DIRECTIVE> Transcribe the listing below line for line, keeping every character unchanged.

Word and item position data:

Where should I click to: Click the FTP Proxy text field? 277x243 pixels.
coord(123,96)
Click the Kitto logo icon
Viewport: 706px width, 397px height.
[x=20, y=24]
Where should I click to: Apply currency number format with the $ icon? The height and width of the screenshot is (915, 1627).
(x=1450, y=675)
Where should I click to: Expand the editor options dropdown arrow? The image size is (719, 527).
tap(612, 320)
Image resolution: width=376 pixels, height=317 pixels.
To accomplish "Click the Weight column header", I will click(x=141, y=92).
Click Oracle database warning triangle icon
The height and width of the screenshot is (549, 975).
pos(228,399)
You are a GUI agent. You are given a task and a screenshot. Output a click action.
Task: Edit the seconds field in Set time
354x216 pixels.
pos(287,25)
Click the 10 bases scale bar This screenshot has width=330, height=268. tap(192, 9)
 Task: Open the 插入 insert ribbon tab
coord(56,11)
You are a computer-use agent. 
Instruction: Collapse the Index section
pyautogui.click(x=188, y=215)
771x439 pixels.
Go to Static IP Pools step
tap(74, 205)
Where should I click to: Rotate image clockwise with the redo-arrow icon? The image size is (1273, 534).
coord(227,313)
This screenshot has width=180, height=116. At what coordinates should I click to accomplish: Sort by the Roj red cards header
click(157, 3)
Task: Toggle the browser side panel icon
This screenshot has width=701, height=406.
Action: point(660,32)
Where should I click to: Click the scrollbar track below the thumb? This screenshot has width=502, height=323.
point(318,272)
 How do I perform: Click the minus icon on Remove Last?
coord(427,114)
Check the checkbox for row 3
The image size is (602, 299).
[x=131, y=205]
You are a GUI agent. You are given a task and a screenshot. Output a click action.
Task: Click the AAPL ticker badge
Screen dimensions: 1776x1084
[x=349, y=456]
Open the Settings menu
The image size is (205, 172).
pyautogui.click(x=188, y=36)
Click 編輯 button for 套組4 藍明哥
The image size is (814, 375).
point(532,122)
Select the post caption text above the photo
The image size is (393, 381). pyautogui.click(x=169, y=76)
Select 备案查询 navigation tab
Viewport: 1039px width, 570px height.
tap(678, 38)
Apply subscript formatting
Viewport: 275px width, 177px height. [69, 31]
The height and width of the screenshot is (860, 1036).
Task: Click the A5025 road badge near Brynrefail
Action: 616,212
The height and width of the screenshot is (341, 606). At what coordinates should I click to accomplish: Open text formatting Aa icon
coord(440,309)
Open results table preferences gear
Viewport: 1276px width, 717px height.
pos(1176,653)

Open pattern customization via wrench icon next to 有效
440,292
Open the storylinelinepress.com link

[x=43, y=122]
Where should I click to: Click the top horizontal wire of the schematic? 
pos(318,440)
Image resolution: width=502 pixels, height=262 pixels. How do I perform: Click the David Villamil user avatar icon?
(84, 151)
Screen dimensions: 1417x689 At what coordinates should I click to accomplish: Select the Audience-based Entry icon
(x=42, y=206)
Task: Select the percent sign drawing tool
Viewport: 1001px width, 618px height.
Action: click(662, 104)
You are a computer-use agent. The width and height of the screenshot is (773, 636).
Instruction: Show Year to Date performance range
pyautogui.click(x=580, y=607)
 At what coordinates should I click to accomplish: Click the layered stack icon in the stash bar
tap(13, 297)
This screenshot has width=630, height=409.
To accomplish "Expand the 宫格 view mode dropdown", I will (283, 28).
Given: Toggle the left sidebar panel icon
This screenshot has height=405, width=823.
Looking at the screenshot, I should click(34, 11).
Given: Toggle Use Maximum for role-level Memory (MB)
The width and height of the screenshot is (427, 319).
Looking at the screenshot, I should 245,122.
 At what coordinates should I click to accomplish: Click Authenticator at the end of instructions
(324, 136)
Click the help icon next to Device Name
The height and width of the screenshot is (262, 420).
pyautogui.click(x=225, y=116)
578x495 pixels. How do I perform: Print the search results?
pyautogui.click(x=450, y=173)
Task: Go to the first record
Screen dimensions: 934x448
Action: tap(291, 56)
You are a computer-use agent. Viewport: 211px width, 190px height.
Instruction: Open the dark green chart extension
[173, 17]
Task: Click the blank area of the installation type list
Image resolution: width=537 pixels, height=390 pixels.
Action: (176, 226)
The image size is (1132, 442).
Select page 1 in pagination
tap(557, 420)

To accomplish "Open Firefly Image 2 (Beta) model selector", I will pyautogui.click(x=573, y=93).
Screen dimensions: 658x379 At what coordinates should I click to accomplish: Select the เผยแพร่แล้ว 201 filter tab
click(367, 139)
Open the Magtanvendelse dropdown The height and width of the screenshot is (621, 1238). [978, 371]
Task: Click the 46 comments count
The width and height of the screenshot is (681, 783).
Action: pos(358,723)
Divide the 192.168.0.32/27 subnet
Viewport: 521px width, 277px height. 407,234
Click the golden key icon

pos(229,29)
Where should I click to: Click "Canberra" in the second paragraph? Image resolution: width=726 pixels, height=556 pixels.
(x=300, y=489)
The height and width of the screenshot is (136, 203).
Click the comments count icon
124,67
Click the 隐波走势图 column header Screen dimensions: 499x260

REPLY>
Where should I click to: Click the FTP Proxy text field? 277x243 pixels.
coord(123,96)
Click the Kitto logo icon
Viewport: 706px width, 397px height.
[x=20, y=24]
Where should I click to: Apply currency number format with the $ icon? The height and width of the screenshot is (915, 1627).
(x=1450, y=675)
Where should I click to: Expand the editor options dropdown arrow? The image size is (719, 527).
tap(612, 320)
Image resolution: width=376 pixels, height=317 pixels.
To accomplish "Click the Weight column header", I will click(x=141, y=92).
Click Oracle database warning triangle icon
The height and width of the screenshot is (549, 975).
pos(228,399)
You are a GUI agent. You are given a task and a screenshot. Output a click action.
Task: Edit the seconds field in Set time
354x216 pixels.
pos(287,25)
Click the 10 bases scale bar This screenshot has width=330, height=268. tap(192, 9)
 Task: Open the 插入 insert ribbon tab
coord(56,11)
You are a computer-use agent. 
Instruction: Collapse the Index section
pyautogui.click(x=188, y=215)
771x439 pixels.
Go to Static IP Pools step
tap(74, 205)
Where should I click to: Rotate image clockwise with the redo-arrow icon? The image size is (1273, 534).
coord(227,313)
This screenshot has width=180, height=116. At what coordinates should I click to accomplish: Sort by the Roj red cards header
click(157, 3)
Task: Toggle the browser side panel icon
This screenshot has width=701, height=406.
Action: point(660,32)
Where should I click to: Click the scrollbar track below the thumb? This screenshot has width=502, height=323.
point(318,272)
 How do I perform: Click the minus icon on Remove Last?
coord(427,114)
Check the checkbox for row 3
The image size is (602, 299).
[x=131, y=205]
You are a GUI agent. You are given a task and a screenshot. Output a click action.
Task: Click the AAPL ticker badge
Screen dimensions: 1776x1084
[x=349, y=456]
Open the Settings menu
The image size is (205, 172).
pyautogui.click(x=188, y=36)
Click 編輯 button for 套組4 藍明哥
The image size is (814, 375).
point(532,122)
Select the post caption text above the photo
The image size is (393, 381). pyautogui.click(x=169, y=76)
Select 备案查询 navigation tab
Viewport: 1039px width, 570px height.
tap(678, 38)
Apply subscript formatting
Viewport: 275px width, 177px height. [69, 31]
The height and width of the screenshot is (860, 1036).
Task: Click the A5025 road badge near Brynrefail
Action: 616,212
The height and width of the screenshot is (341, 606). At what coordinates should I click to accomplish: Open text formatting Aa icon
coord(440,309)
Open results table preferences gear
Viewport: 1276px width, 717px height.
pos(1176,653)

Open pattern customization via wrench icon next to 有效
440,292
Open the storylinelinepress.com link

[x=43, y=122]
Where should I click to: Click the top horizontal wire of the schematic? 
pos(318,440)
Image resolution: width=502 pixels, height=262 pixels. How do I perform: Click the David Villamil user avatar icon?
(84, 151)
Screen dimensions: 1417x689 At what coordinates should I click to accomplish: Select the Audience-based Entry icon
(x=42, y=206)
Task: Select the percent sign drawing tool
Viewport: 1001px width, 618px height.
Action: click(662, 104)
You are a computer-use agent. The width and height of the screenshot is (773, 636).
Instruction: Show Year to Date performance range
pyautogui.click(x=580, y=607)
 At what coordinates should I click to accomplish: Click the layered stack icon in the stash bar
tap(13, 297)
This screenshot has width=630, height=409.
To accomplish "Expand the 宫格 view mode dropdown", I will (283, 28).
Given: Toggle the left sidebar panel icon
This screenshot has height=405, width=823.
Looking at the screenshot, I should click(34, 11).
Given: Toggle Use Maximum for role-level Memory (MB)
The width and height of the screenshot is (427, 319).
Looking at the screenshot, I should 245,122.
 At what coordinates should I click to accomplish: Click Authenticator at the end of instructions
(324, 136)
Click the help icon next to Device Name
The height and width of the screenshot is (262, 420).
pyautogui.click(x=225, y=116)
578x495 pixels. How do I perform: Print the search results?
pyautogui.click(x=450, y=173)
Task: Go to the first record
Screen dimensions: 934x448
Action: tap(291, 56)
You are a computer-use agent. Viewport: 211px width, 190px height.
Instruction: Open the dark green chart extension
[173, 17]
Task: Click the blank area of the installation type list
Image resolution: width=537 pixels, height=390 pixels.
Action: (176, 226)
The image size is (1132, 442).
Select page 1 in pagination
tap(557, 420)

To accomplish "Open Firefly Image 2 (Beta) model selector", I will pyautogui.click(x=573, y=93).
Screen dimensions: 658x379 At what coordinates should I click to accomplish: Select the เผยแพร่แล้ว 201 filter tab
click(367, 139)
Open the Magtanvendelse dropdown The height and width of the screenshot is (621, 1238). [978, 371]
Task: Click the 46 comments count
The width and height of the screenshot is (681, 783).
Action: pos(358,723)
Divide the 192.168.0.32/27 subnet
Viewport: 521px width, 277px height. 407,234
Click the golden key icon

pos(229,29)
Where should I click to: Click "Canberra" in the second paragraph? Image resolution: width=726 pixels, height=556 pixels.
(x=300, y=489)
The height and width of the screenshot is (136, 203).
Click the comments count icon
124,67
Click the 隐波走势图 column header Screen dimensions: 499x260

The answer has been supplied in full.